Studio album by Nightmare of You
- Released: September 13, 2005
- Recorded: January–March 2005
- Studio: The Fiction Factory, Koreatown, Los Angeles; Platinum Audio, Malibu, California; King Noise Recording, Malibu, California; One East Recording, New York City;
- Genre: Indie pop, pop rock
- Length: 40:05
- Label: The Bevonshire Label
- Producer: Jason Lader

Nightmare of You chronology
|  | Nightmare of You (2005) | Infomaniac (2009) |

Singles from Nightmare of You
- "My Name Is Trouble" Released: July 13, 2005; "The Days Go by Oh So Slow" Released: March 6, 2006; "My Name Is Trouble"/"Dear Scene, I Wish I Were Deaf" Released: February 19, 2007;

= Nightmare of You (album) =

Nightmare of You is the debut studio album by American rock band Nightmare of You.

==Background and production==
The Movielife broke up in September 2003; guitarist Brandon Reilly formed Nightmare of You the following month, with the intention of making more pop-oriented music. As news was being spread that Reilly had started a new band, several demos (with Hot Rod Circuit drummer Mike Poorman) were posted online in January 2004. By this point, the band consisted of him and guitarist Joe McCaffery; they had written 15 songs. The following month, former Movielife bassist Phil Navetta had joined the band; drummer Sammy Siegler would be added sometime after. In June 2004, the band toured the east coast with My Chemical Romance, Boys Night Out, and Driveby. In January 2005, Navetta left the band, leaving them as a three-piece. Following this, the band flew to Los Angeles to begin work on their debut album. They accumulated 25 songs, which they cutdown to 16, and in preparation for recording, the band did 10 days of pre-production.
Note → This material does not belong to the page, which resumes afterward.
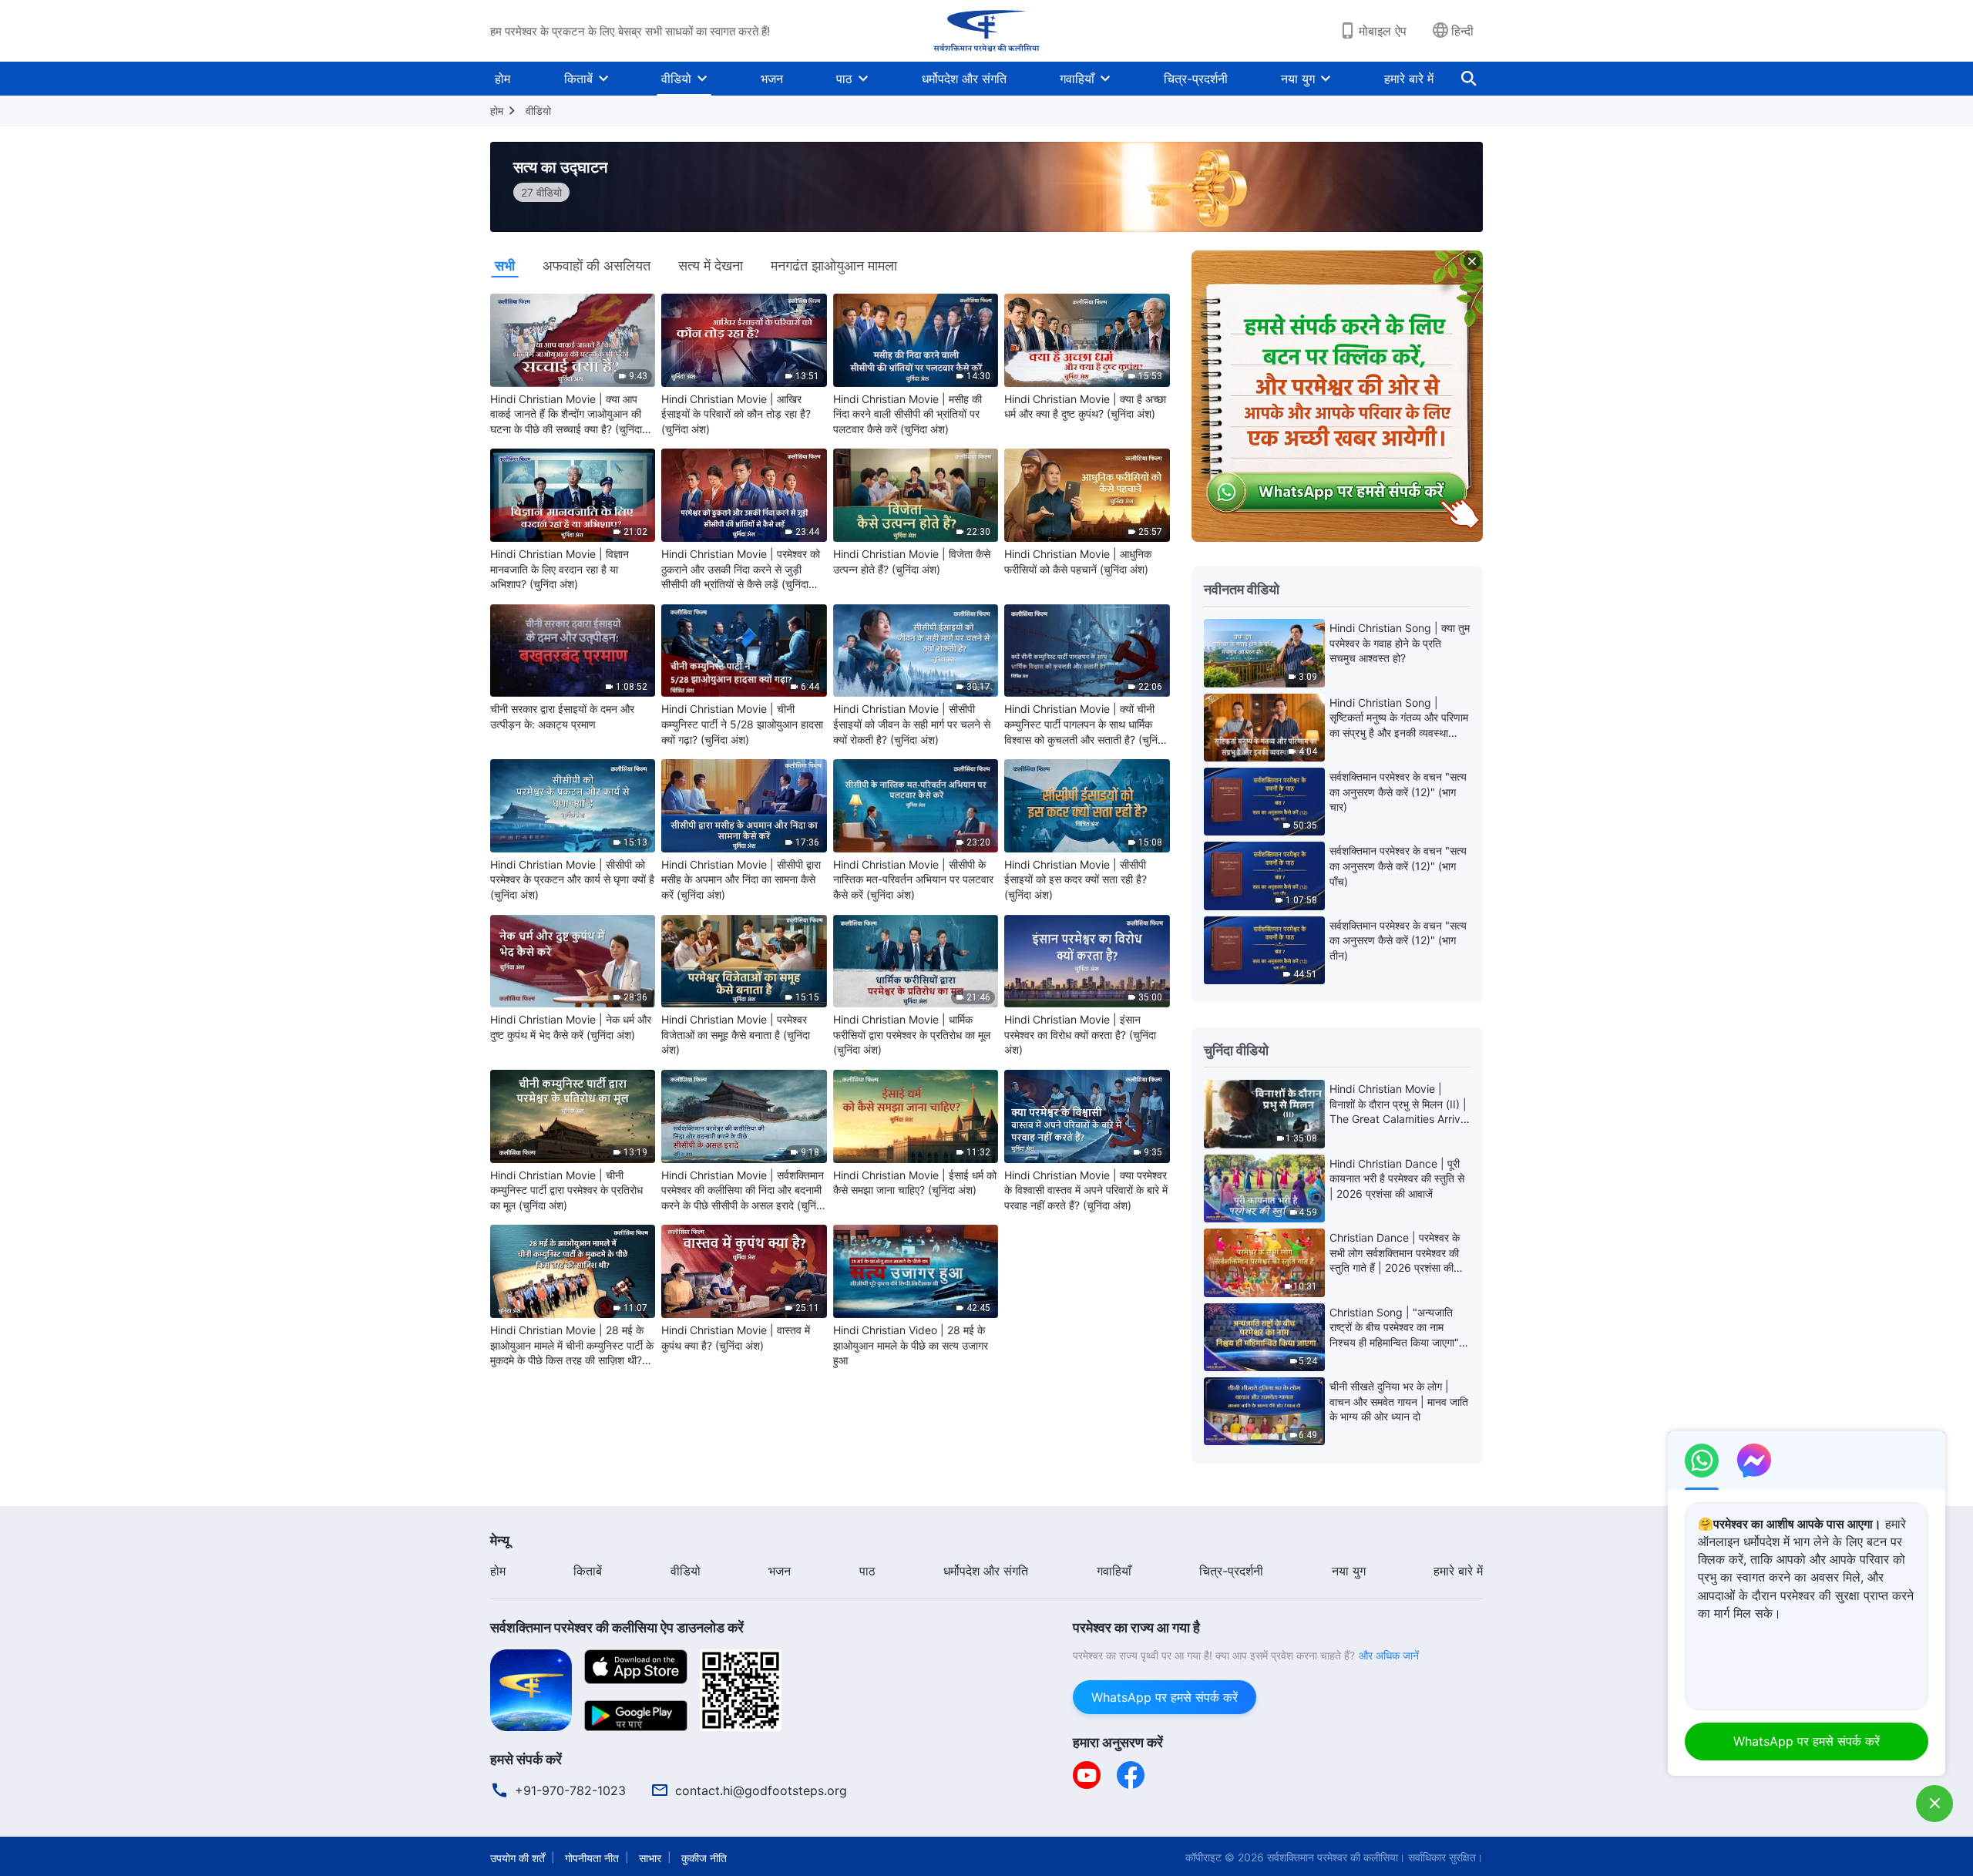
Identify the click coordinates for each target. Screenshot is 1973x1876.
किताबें (578, 78)
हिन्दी (1462, 31)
Nightmare of You was recorded at The Fiction Factory in Koreatown, Los Angeles, Platinum Audio and King Noise Recording Studios in Malibu, California, and One East Recording in New York City, with producer and engineer Jason Lader; Chris Avadon engineered "In the Bathroom Is Where I Want You" and "Heaven Runs on Oil". As the band had no bassist, Lader record bass for the album. Sessions lasted between January 25 and March 13, 2005; McCaffrey and Siegler returned home a week before Reilly did as he was finishing up vocals. Mixing sessions were spread across Skip Saylor in Larchmont, Henson in Hollywood, The Fiction Factory, and Pie Studio on Long Island. Lader mixed "Dear Scene, I Wish I Were Deaf", "Ode to Serotonin", "Marry Me", and "The Studded Cinctures". Greg Collins mixed "The Days Go by Oh So Slow", "Thumbelina", "My Name Is Trouble", "Why Am I Always Right?", and "I Want to Be Buried in Your Backyard"; Perry Margouleff mixed "In the Bathroom Is Where I Want You" and "Heaven Runs on Oil".

==Composition==
Musically, the sound of Nightmare of You has been described as indie pop, and pop rock, with Reilly's vocals drawing comparisons to Alkaline Trio frontman Matt Skiba, and Billy Joel. Lader played bass on nearly every track, except for "Thumbelina" and "Heaven Runs on Oil", which were done by Joe Cairnes. Adam MacDougal adds keyboards and piano to every song, save for "My Name Is Trouble", "I Want to Be Buried in Your Backyard", and "In the Bathroom Is Where I Want You", and occasionally provided vocal harmonies. Lader contributed brass, mellotron, and keys on "Thumbelina" and "My Name Is Trouble". Stephanie Eital of Agent Sparks sun backup vocals on "The Days Go by Oh So Slow" and "Thumbelina".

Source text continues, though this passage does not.